Tuesday, October 7, 2014

Article Gone Bad


Initially after reading Let us all bear witness to the conversation! How the media-Political Class Ate the News this summer I felt like I had just gotten off the teacup ride at Disney World. The article was all over the place. The most apparent issue that stood out to me was how it flipped between the death of Michael Brown and politics.  The second issue that stood out the most was the tone of the article. The article’s language choice flipped between serious and conversational. The original choice of language in the piece really took away from the heart of the argument. In the original piece the author has all the right ingredients to cook up a well written article and they just made certain mistakes that we are all capable of making. The mistakes they made turned the article into an article gone bad. Demonstrated in my analysis below are the techniques that I used to take this article from an article gone bad to an article gone good.
               The first thing I had to observe when reconstructing this discourse is where does my issue fall on my list of policy arguments. You may ask what list I am referring to? The list I am referring to is found within David Kaufer’s article A Plan for Teaching the Development of Original Policy Arguments. . I decided that my argument fell into category one which is “One of us misunderstands the intended sense of reference of certain statements” (Kaufer 59). I choose this as the level the argument was operating in because the original information acted as it was trying to prove the definition of what it is to bear witness and how through its relationship with national conversation how it should have been done this summer. Instead of some of the forms of Journalism that were practiced in Ferguson this summer.
              The second thing that I worked on within my article was the organization pattern. My first attempt at organizing the article involved me printing out the article and cutting it into sections. After I divided the article into sections I then begin to organize the strips of paper into an organization pattern that I thought had a flow too it. One of the biggest hassles about organizing this article is that it was all over the place but being that I decided on what my main argument was it was easy for me to construct the coherence once I saw all the pieces layed out. Our style manual states “readers must see how everything in a section or whole is relevant to this point”(William 75). I made a mass cut of mentioning Hillary Clinton because of this point that are manual listed. All the subject matters that I left in the paper have some sort of connection to each other and flow together.

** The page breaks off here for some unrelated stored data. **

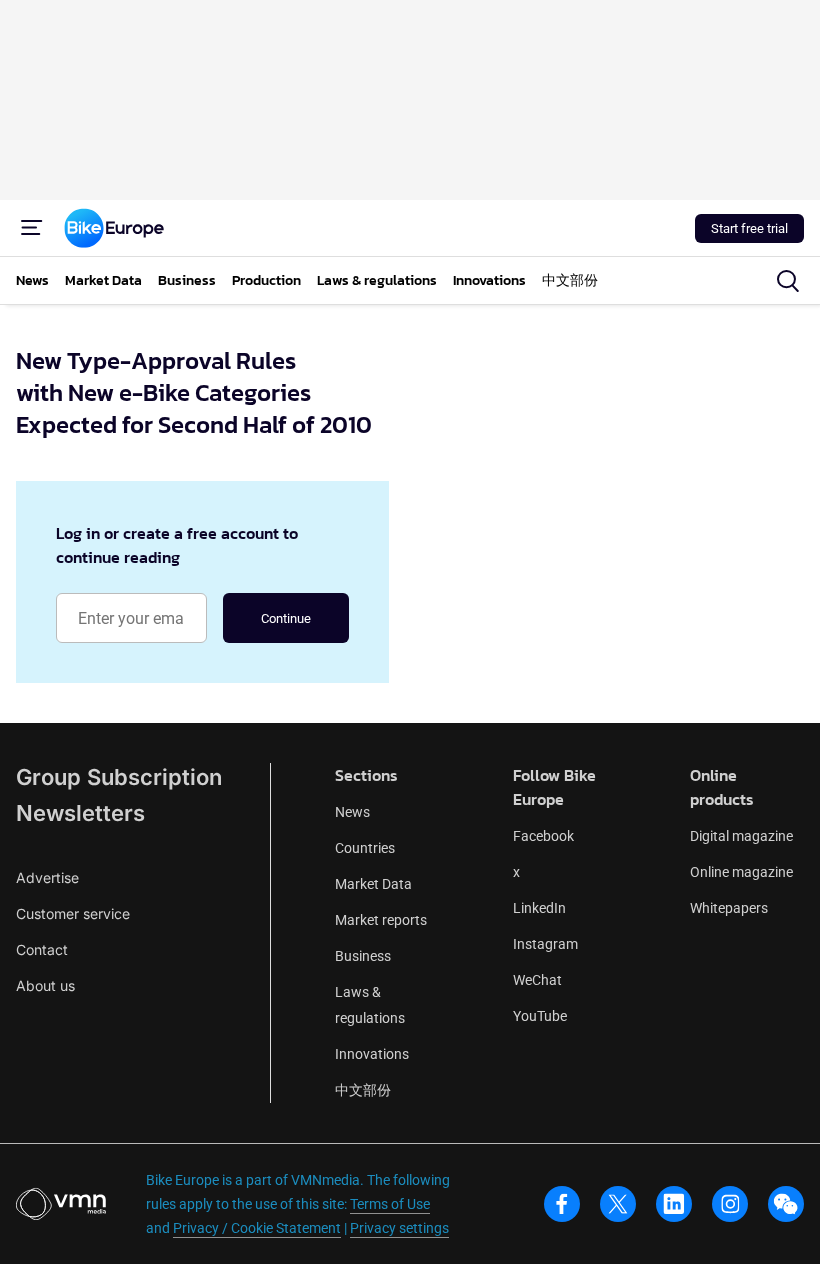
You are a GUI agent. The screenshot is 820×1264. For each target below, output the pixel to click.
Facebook (543, 836)
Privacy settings (399, 1228)
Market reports (381, 920)
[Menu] (32, 228)
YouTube (540, 1016)
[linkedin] (674, 1204)
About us (45, 985)
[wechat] (786, 1204)
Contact (42, 949)
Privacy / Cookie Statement (257, 1228)
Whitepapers (729, 908)
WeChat (537, 980)
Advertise (47, 877)
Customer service (73, 913)
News (352, 812)
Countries (365, 848)
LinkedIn (539, 908)
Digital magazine (741, 836)
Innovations (372, 1054)
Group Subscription (119, 777)
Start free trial (749, 228)
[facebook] (562, 1204)
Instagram (545, 944)
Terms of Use (390, 1204)
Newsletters (80, 813)
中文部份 (363, 1090)
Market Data (373, 884)
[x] (618, 1204)
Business (363, 956)
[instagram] (730, 1204)
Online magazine (741, 872)
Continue (286, 618)
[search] (788, 281)
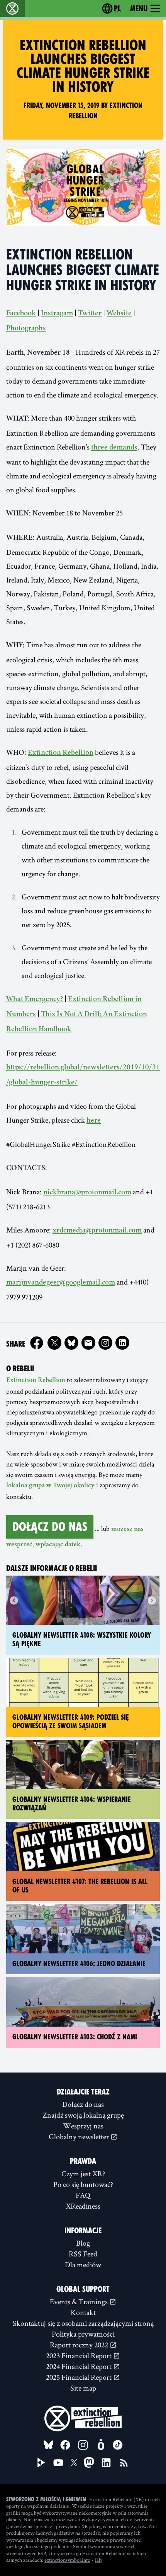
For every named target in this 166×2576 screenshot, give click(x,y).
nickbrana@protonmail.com (87, 1193)
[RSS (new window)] (124, 2463)
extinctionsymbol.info (67, 2559)
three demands (114, 448)
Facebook (21, 314)
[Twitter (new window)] (54, 1343)
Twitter (90, 314)
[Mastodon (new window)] (89, 2462)
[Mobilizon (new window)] (101, 2445)
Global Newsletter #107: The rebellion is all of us (79, 1885)
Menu (138, 8)
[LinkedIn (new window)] (106, 2463)
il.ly (98, 2559)
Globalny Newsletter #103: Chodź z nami (74, 2037)
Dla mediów (83, 2264)
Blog (83, 2243)
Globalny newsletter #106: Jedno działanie (79, 1964)
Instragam (57, 314)
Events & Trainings (79, 2302)
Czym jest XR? (83, 2174)
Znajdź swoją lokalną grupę (83, 2115)
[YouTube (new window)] (58, 2463)
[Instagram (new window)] (105, 1343)
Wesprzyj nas (83, 2126)
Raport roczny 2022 (80, 2345)
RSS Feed (83, 2254)
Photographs (26, 329)
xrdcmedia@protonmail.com (97, 1231)
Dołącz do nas (49, 1527)
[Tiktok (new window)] (118, 2445)
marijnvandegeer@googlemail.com (60, 1283)
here (93, 1121)
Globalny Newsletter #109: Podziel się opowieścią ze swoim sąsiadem (70, 1721)
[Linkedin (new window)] (122, 1343)
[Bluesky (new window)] (71, 1343)
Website (119, 314)
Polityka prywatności (83, 2334)
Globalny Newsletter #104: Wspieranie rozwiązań (71, 1803)
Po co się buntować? (83, 2184)
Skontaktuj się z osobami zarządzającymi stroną (83, 2323)
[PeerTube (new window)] (41, 2463)
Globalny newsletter (79, 2137)
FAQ (83, 2195)
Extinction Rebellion (60, 753)
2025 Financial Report (79, 2377)
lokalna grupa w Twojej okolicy (50, 1485)
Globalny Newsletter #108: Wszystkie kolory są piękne (81, 1639)
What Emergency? (34, 999)
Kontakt (83, 2312)
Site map (83, 2388)
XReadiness (83, 2206)
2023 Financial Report (79, 2355)
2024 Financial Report (79, 2366)
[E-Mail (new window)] (88, 1343)
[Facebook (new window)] (36, 1342)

The mention of Mrs. Clinton stood out to me as a random fact that did not need to be discussed.
The third major thing I had to do with this paper is cut the amount of inappropriate words. The article did not contain strong inappropriate language but the choice of language in certain sentences was highly inappropriate. Chapter 13 of our Working with Words text goes into great detail explain to us that you can’t make assumptions with your word choice. One word that I left in the article that it talks about we shouldn’t disclose is race. I felt the need to leave in that Michael Brown was black because I thought it was key information to the story. Some of the other words that I decided to delete were cauldron and rhetorical snack food.  I deleted cauldron because it doesn’t have direct meaning it can be interpreted in to many different ways. Rhetorical snack food I thought was a clever usage of words but inappropriate for this because it made the article seem biased. When these words were used in the piece they were not acknowledging the other side of the argument they were making biases claims.